Exercise directions -> Retype everything in the R32 forum thread from "In a word, fantastic!" down to "going to average...", keeping every word and character unchanged.

Reading text ->
_ _ _ _ _

# Rob B3ves...hows your R32 AMD treatment?



## Block (May 6, 2002)

come on rob i know youve had it done by now, whats it like with the AMD chip and miltek exhaust on your R32?
does it sound even meatier?
is it quicker?
what did it pull on the rollers?

come on spill the beans i cant wait ;D


----------



## jampott (Sep 6, 2003)

I reckon he thinks it sounds nice.... 

But thats all I know


----------



## Block (May 6, 2002)

> I reckon he thinks it sounds nice....
> 
> But thats all I know


 but then it already sounds nice


----------



## Guest (Sep 10, 2003)

I don't think he's a had the AMD done as his cars up FOR SALE on the uk-mkivs website.


----------



## Newbie123 (Nov 25, 2002)

> I don't think he's a had the AMD done as his cars up FOR SALE on the uk-mkivs website.


He changed his mind after putting it up on there, and he's taken delivery of it.


----------



## b3ves (May 6, 2002)

In a word, fantastic!

Measured at 274.7 horses @ 6194 and 267.7 torque @ 2910, with both lines tramlining the 'pre' curves. The torque curve is virtually flat between 2000 & 6500 and that's exactly how it feels on the road.

Oh, and the Milltek looks superb and sounds better than I could possibly have hoped for.

Much as I hate to say it, when I got my TT out for first time in a month for Oulton Park trip on Sunday, it felt like someone had let the tyres down.

Only downside with R32 ownership so far is fuel economy compared to even a souped-up 1.8T. It's no worse since AmD, but expect low 20's on average. I consistently get mid 20's out of my 330bhp TTR, with 30-odd on a run. I dread to think what the TT 3.2 DSG is going to average...


----------



## Block (May 6, 2002)

wont your fuel economy go up with a few more miles on the car rob? surely its not even run in yet 
oh and i suppose your power will go up too ;D


----------



## coupe-sport (May 7, 2002)

Moderators - please close this thread and delete...

I must not be led into temptation ;D

Sounds (no pun intended) great Rob. Looks like the 3.2 engine responds very well to airflow and ECU mods...

_ _ _ _ _

Source material ->
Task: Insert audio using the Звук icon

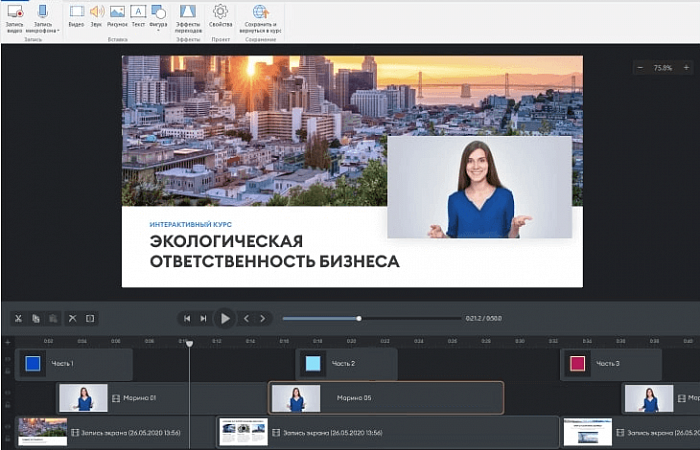Action: [x=96, y=12]
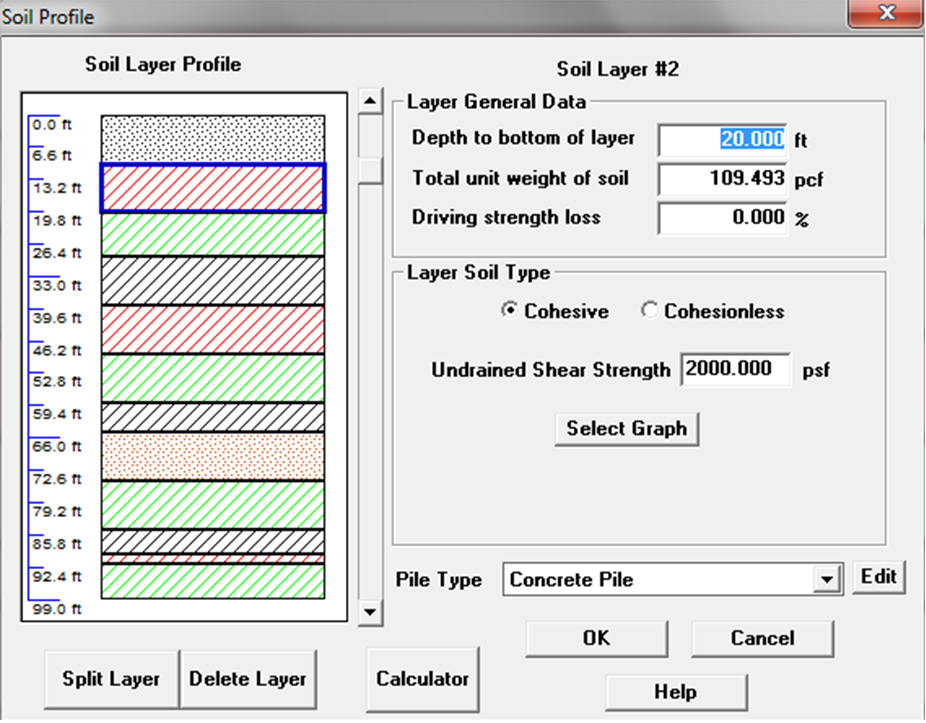Cancel the Soil Profile dialog

coord(761,638)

_ _ _ _ _

Written reply ->
In a word, fantastic!

Measured at 274.7 horses @ 6194 and 267.7 torque @ 2910, with both lines tramlining the 'pre' curves. The torque curve is virtually flat between 2000 & 6500 and that's exactly how it feels on the road.

Oh, and the Milltek looks superb and sounds better than I could possibly have hoped for.

Much as I hate to say it, when I got my TT out for first time in a month for Oulton Park trip on Sunday, it felt like someone had let the tyres down.

Only downside with R32 ownership so far is fuel economy compared to even a souped-up 1.8T. It's no worse since AmD, but expect low 20's on average. I consistently get mid 20's out of my 330bhp TTR, with 30-odd on a run. I dread to think what the TT 3.2 DSG is going to average...